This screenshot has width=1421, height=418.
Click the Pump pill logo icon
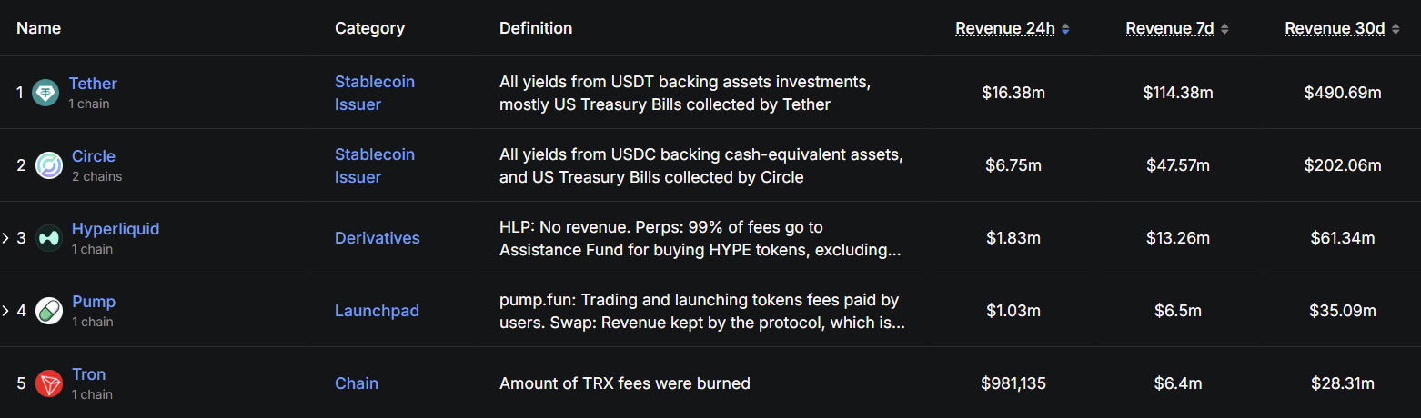[49, 311]
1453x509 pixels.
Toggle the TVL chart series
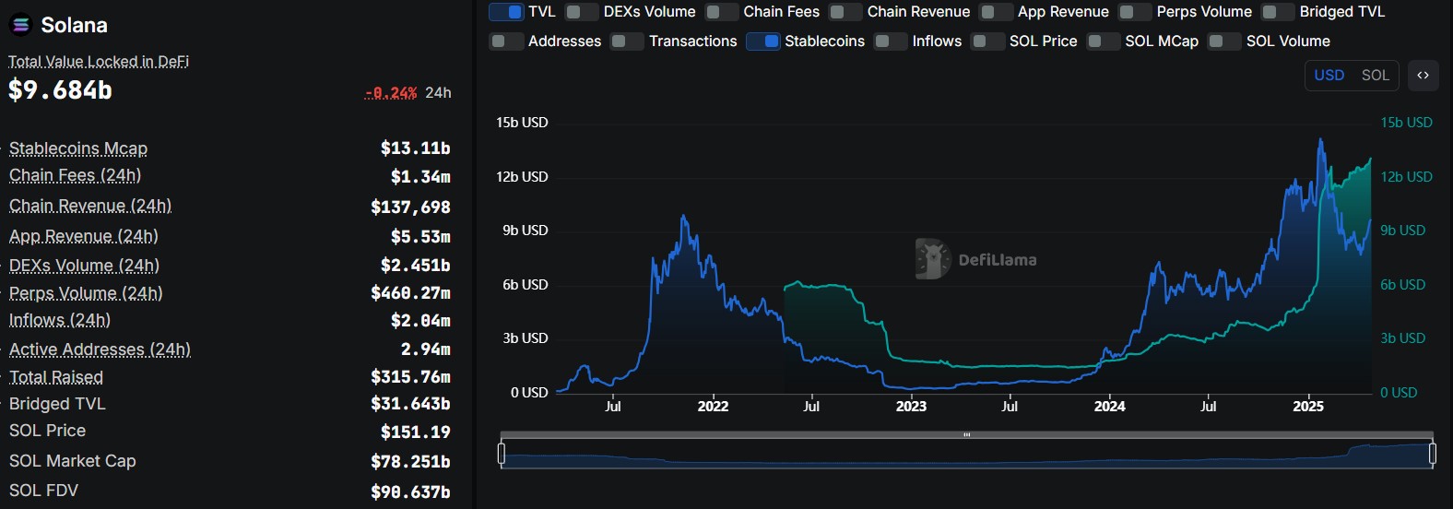(x=505, y=12)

§ §

#### What you will do
Without including any picture, reproduce the material above word for word.

#### Task answer
This screenshot has width=1421, height=418.
Click the Pump pill logo icon
[49, 311]
1453x509 pixels.
Toggle the TVL chart series
(x=505, y=12)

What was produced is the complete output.